__Task material__:
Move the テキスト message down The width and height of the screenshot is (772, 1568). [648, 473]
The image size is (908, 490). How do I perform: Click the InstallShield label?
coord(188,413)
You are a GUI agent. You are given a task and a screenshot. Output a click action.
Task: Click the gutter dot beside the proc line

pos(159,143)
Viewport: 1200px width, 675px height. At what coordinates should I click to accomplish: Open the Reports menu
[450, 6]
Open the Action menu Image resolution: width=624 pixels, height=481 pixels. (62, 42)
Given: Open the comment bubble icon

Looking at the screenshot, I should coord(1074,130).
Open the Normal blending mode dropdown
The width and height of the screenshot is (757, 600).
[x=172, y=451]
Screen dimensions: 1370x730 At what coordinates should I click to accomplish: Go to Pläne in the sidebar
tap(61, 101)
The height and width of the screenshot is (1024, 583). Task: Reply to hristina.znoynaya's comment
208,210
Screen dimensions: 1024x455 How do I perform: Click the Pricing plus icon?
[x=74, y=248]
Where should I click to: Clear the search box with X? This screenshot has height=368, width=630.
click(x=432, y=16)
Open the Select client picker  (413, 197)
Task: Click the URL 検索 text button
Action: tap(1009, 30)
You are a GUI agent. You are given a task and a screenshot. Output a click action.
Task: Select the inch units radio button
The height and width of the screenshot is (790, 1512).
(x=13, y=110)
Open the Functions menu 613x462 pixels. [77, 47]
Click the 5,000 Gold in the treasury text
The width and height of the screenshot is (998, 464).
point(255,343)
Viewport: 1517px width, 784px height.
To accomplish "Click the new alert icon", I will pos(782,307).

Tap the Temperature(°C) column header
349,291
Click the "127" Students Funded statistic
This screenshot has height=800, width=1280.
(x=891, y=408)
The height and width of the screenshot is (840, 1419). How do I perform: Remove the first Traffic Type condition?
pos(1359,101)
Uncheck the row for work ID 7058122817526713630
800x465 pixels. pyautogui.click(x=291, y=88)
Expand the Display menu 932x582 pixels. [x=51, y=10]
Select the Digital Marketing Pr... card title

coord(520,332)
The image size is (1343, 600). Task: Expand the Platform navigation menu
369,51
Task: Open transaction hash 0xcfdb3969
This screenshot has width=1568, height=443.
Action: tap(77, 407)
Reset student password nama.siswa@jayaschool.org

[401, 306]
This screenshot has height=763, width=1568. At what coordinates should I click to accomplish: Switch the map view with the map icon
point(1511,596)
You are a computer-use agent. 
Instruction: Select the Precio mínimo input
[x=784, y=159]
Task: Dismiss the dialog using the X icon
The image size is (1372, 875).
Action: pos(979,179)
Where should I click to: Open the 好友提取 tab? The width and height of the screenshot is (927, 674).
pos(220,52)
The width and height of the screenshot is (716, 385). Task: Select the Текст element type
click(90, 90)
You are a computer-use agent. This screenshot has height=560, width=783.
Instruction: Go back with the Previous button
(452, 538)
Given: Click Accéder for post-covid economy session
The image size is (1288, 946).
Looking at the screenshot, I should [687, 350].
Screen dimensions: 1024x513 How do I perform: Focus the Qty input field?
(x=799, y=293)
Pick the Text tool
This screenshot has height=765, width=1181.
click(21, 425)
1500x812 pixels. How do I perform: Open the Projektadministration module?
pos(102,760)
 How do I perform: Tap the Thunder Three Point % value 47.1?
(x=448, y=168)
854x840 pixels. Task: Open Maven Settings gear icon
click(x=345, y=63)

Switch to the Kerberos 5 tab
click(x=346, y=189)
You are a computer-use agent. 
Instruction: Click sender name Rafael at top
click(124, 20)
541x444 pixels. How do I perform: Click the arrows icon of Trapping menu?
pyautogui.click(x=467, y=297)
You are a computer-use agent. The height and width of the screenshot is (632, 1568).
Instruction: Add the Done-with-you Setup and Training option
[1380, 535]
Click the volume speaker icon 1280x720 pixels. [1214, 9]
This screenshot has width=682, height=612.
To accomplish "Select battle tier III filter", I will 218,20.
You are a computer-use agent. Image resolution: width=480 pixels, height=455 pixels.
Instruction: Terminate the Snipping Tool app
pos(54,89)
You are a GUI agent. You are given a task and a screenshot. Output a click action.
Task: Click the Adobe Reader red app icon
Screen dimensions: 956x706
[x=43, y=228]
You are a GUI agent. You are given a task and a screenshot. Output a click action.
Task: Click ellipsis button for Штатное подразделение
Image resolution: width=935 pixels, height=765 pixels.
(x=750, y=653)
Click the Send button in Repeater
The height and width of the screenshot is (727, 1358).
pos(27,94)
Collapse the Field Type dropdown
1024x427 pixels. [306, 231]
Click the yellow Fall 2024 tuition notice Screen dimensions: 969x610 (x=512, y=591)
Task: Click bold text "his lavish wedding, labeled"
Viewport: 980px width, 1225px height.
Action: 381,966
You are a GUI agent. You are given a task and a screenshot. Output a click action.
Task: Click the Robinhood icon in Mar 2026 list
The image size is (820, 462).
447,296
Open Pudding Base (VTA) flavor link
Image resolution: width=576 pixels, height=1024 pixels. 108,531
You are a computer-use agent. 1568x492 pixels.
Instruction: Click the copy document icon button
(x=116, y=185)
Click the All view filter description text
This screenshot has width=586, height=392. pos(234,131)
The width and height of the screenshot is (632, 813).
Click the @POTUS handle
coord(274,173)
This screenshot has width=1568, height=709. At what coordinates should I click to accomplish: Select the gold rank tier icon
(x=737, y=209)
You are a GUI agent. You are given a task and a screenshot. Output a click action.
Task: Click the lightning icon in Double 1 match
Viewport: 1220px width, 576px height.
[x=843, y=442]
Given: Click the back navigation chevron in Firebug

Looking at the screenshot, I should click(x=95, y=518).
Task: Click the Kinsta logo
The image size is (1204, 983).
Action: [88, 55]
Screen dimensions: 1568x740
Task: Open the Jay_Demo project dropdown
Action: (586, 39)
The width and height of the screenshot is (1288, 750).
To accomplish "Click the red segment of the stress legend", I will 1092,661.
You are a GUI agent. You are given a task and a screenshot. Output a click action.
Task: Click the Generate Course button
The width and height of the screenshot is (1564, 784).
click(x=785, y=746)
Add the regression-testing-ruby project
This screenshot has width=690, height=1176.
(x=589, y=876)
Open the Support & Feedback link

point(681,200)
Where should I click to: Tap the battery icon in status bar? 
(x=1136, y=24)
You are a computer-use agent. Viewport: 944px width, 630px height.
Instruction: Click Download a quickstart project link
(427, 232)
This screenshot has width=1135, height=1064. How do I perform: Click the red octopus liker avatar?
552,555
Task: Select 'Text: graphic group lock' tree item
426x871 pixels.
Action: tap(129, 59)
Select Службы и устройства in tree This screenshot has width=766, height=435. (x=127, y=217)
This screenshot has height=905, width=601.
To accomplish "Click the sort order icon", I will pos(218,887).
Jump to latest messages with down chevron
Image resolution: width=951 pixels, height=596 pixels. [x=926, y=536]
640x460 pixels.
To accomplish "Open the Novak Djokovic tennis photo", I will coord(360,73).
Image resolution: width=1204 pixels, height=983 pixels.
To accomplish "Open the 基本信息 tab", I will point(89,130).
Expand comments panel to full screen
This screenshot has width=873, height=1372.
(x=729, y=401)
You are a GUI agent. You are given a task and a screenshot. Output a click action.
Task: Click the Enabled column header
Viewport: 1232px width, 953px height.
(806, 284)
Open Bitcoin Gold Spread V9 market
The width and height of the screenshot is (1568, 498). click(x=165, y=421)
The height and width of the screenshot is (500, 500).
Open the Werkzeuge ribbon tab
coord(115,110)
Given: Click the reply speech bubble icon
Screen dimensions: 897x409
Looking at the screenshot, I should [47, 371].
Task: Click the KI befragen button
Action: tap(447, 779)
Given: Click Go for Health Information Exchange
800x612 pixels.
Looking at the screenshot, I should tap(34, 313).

__Assigned task__:
The exercise is to copy out every line above that has the word "tree" in it.

__Output for this exercise__:
Task: Select 'Text: graphic group lock' tree item
Select Службы и устройства in tree This screenshot has width=766, height=435. (x=127, y=217)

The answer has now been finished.